Finding New Customers using Machine Learning

Huseyin Elci

Published in

Analytics Vidhya

11 min readJul 25, 2020

Create a Customer Segmentation Report for Arvato Financial Services.

Introduction and Problem Statement
Project Structure and Data
Project Components
Improvements
Conclusion section

INTRODUCTION

This analysis of the Bertelsmann-Arvato data set will be a customer segmentation where a data set compiled with customers from a mail-order company is compared with a data set sampled from the general population of Germany…

Data in this project provided as Bertelsmann Arvato Analytics:

Demographics data of customers of a mail-order sales company in Germany,
Was analyzed and compared against demographics information for the general population.

Problem Statement

The main question of interest is to predict the population that are most likely to be customers of their products for a mail-out campaign.
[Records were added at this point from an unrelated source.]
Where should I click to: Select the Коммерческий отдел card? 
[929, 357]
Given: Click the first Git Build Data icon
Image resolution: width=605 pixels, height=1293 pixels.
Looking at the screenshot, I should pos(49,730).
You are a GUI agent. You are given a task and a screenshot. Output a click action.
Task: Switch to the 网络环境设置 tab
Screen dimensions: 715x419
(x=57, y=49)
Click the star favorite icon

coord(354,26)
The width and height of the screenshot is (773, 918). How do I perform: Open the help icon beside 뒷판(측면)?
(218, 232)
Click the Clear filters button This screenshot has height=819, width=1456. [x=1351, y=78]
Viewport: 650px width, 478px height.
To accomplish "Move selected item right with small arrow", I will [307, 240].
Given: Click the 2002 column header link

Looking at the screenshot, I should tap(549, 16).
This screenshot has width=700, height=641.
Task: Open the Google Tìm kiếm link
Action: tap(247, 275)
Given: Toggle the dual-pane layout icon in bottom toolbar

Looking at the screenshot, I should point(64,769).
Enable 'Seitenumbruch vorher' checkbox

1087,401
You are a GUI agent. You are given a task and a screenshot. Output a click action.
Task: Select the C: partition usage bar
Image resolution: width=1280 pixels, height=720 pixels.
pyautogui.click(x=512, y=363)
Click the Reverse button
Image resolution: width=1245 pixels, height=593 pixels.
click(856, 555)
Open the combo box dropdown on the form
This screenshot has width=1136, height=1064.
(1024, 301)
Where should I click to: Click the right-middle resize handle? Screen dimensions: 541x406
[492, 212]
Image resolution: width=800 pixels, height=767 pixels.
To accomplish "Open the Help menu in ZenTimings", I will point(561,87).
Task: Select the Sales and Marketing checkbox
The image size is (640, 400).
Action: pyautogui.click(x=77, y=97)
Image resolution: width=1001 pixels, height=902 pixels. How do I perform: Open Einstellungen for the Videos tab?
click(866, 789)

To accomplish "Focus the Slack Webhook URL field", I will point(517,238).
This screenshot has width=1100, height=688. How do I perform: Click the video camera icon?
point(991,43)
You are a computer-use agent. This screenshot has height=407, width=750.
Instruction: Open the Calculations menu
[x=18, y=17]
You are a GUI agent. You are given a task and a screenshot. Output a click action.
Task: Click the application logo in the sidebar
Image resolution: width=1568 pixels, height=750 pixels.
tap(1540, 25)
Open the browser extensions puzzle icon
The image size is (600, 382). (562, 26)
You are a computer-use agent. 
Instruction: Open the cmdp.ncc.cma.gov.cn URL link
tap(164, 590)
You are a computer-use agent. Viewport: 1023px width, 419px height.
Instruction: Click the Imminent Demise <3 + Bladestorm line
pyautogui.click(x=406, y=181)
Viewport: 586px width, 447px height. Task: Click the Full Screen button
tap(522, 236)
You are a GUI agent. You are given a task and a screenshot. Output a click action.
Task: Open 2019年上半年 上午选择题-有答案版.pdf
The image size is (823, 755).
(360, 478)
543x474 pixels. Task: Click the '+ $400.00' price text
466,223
Be apply supervised and unsupervised learning to reach this aim.

Unsupervised learning helps us find the similarities within the clusters. I will apply H2O-Kmeans to find clusters. After predicting & analyzing the clusters I will be able to predict Potential Customers from Azdias dataset.

While unsupervised learning helps us to find similar records, supervised learning will let us predict directly each record class. Our problem is a classification problem as target values are [0,1] represents not potential and potential customers respectively. I will use Lightgbm, XGBoost, CatBoost, Random Forest, Logistic Regression classifier algorithms with sklearn library to predict whether each person is a potential customer or not.

PROJECT STRUCTURE

This project was planned in 4 main part process:

Data cleaning and Data processing
Implementing of Unsupervised Learning after investigation of important features for customer segmentation
Implementing of Supervised Learning
Kaggle Competition

PART 0 : Data cleaning and Data processing
There are several things which have to be done to a raw data set before you can use it for an Analysis:

Exploratory data analysis to according to statistics of features
Processing of missing values
Transform features and refactoring code

PART 1: Customer Segmentation Report
The purpose in this part is to find features describing the typical customer for the mail order company and to find the part of the population which is not in the focus of the company yet.
Because of that, have done the project with analyze features of established customers and the general population in order to create customer segments by using unsupervised learning methods.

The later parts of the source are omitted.